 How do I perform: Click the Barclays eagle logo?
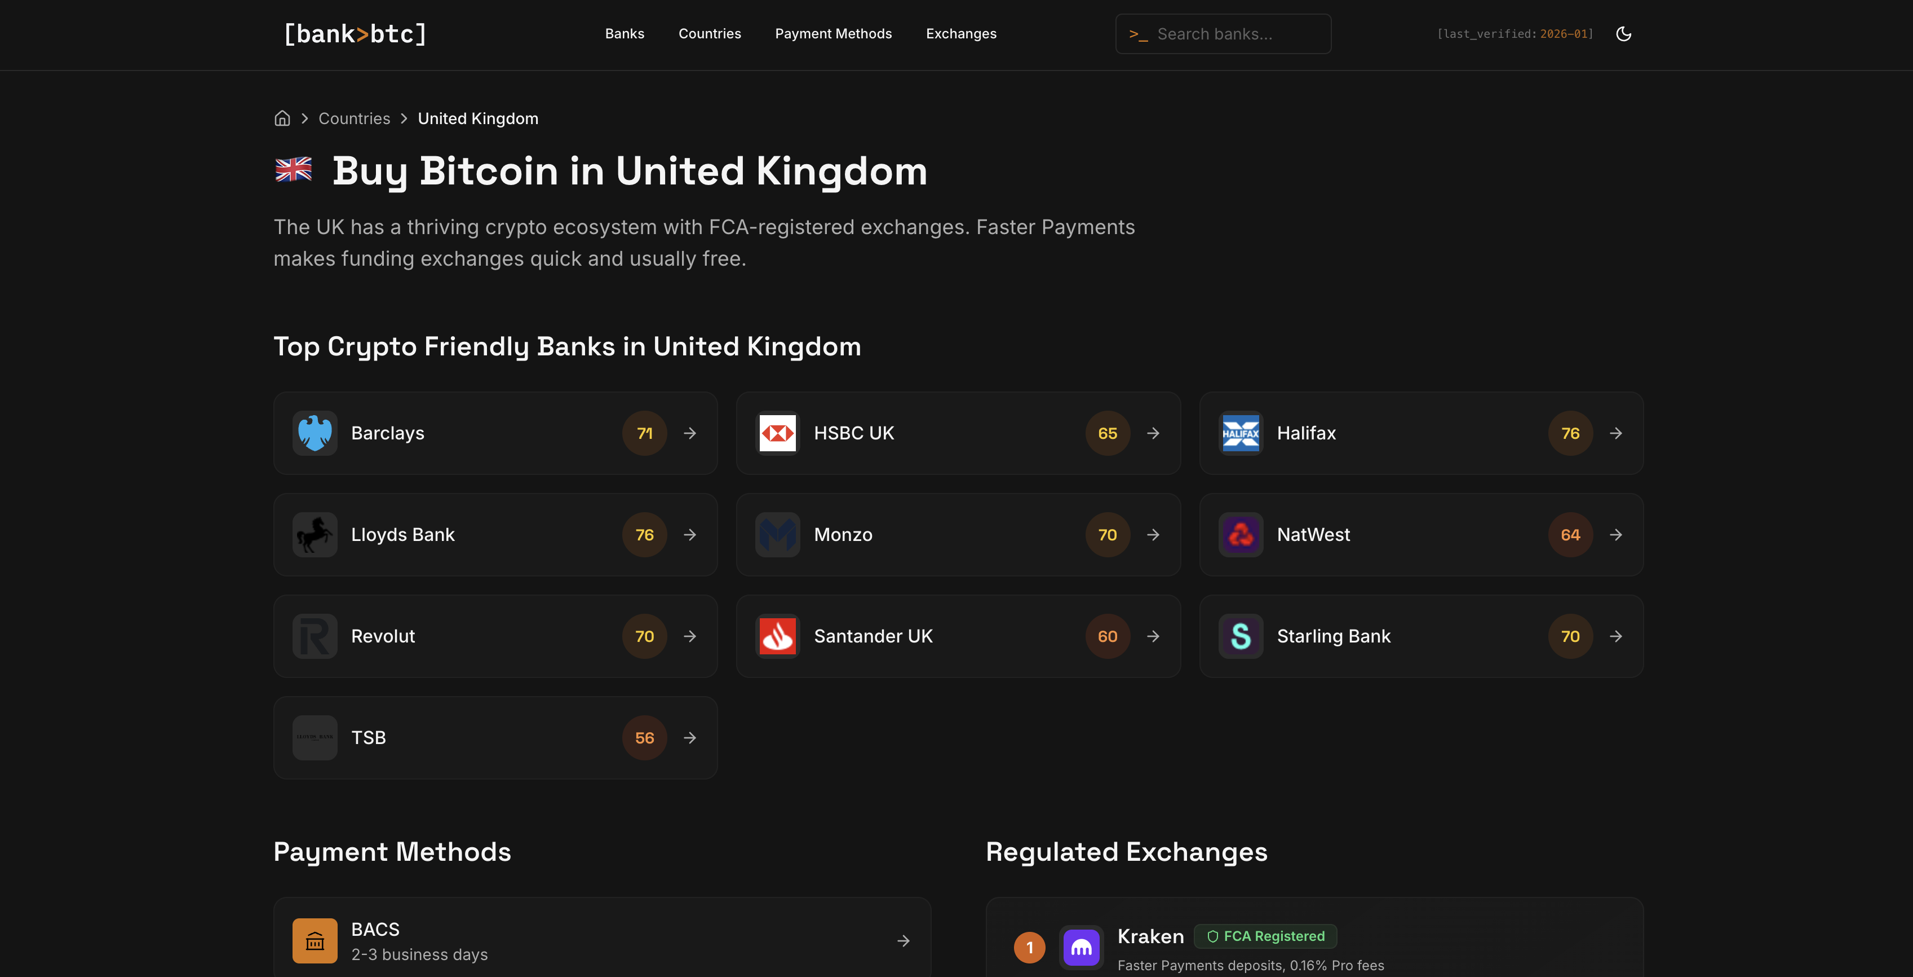pos(314,433)
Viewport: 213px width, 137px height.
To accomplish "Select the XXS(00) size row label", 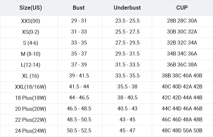I will pyautogui.click(x=31, y=21).
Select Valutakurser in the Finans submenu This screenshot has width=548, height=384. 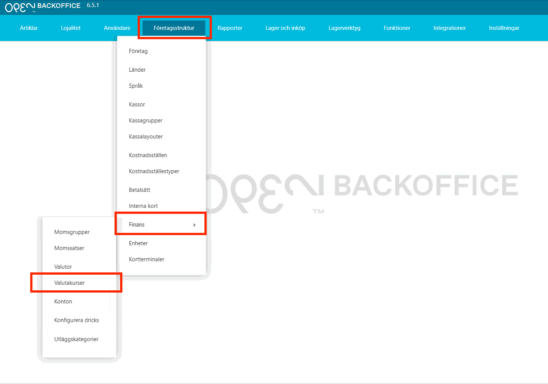tap(69, 283)
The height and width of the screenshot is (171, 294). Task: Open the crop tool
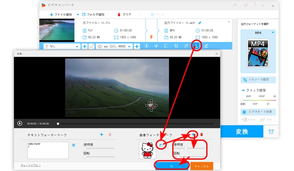tap(176, 46)
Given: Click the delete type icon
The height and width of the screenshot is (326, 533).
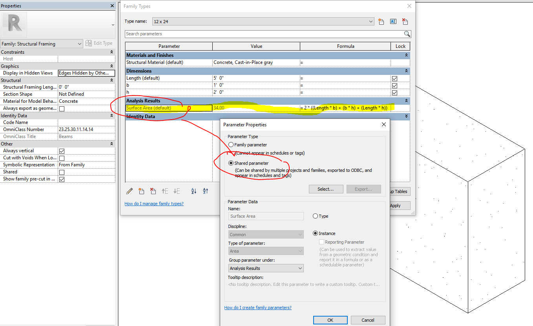Looking at the screenshot, I should (x=405, y=21).
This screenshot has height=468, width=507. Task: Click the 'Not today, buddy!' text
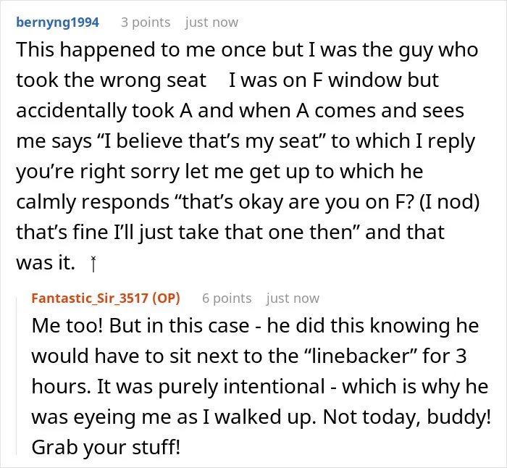click(x=407, y=417)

________________________________________

• **WHAT NEEDS TO BE DONE**
Pictures should be omitted. Please return exactly the lines from the line that holds "This screenshot has height=468, width=507." through the end of the records.

• **ANSWER BOX**
This screenshot has height=468, width=507. Task: Click the 'Not today, buddy!' text
click(x=407, y=417)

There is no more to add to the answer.